Task →
Recast the listing below as a Markdown table with two columns, Row and Line, giving each line its row number and skipping blank lines. Leave the pictures out of the answer.

====== Provided information

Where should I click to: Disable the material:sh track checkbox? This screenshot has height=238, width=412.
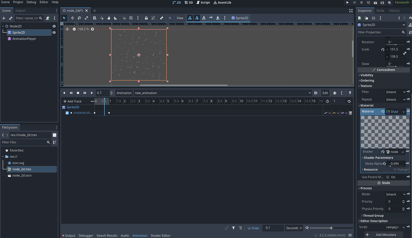pos(67,113)
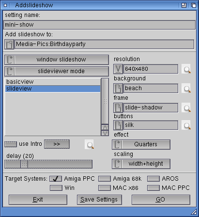Click magnifier icon next to use Intro
Screen dimensions: 199x217
coord(89,144)
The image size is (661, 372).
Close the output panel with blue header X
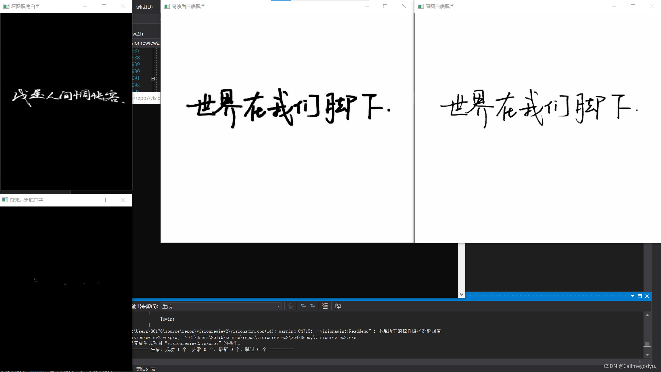tap(647, 296)
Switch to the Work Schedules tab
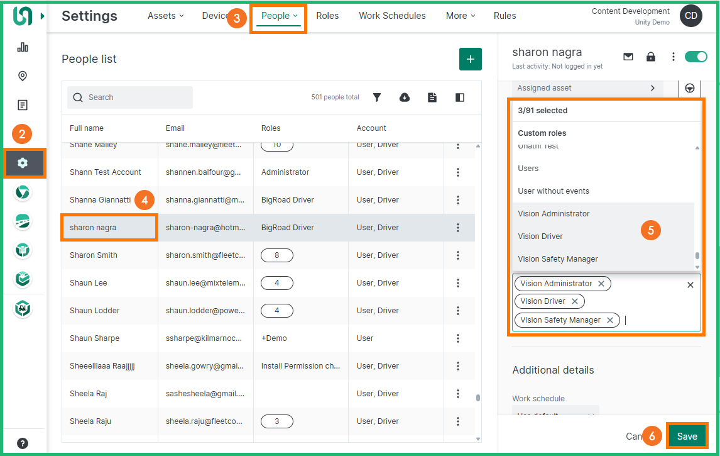Image resolution: width=720 pixels, height=456 pixels. point(392,16)
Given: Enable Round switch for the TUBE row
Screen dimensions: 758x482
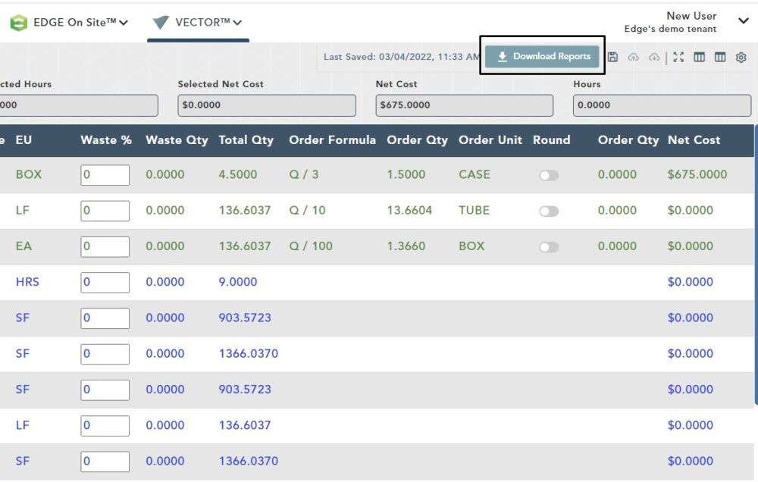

============

Result of this task →
| Row | Line |
|---|---|
| 1 | Where should I click to: Disable the material:sh track checkbox? This screenshot has height=238, width=412. |
| 2 | pos(67,113) |
| 3 | Click magnifier icon next to use Intro |
| 4 | Screen dimensions: 199x217 |
| 5 | coord(89,144) |
| 6 | The image size is (661, 372). |
| 7 | Close the output panel with blue header X |
| 8 | tap(647, 296) |
| 9 | Switch to the Work Schedules tab |
| 10 | Image resolution: width=720 pixels, height=456 pixels. point(392,16) |
| 11 | Given: Enable Round switch for the TUBE row |
| 12 | Screen dimensions: 758x482 |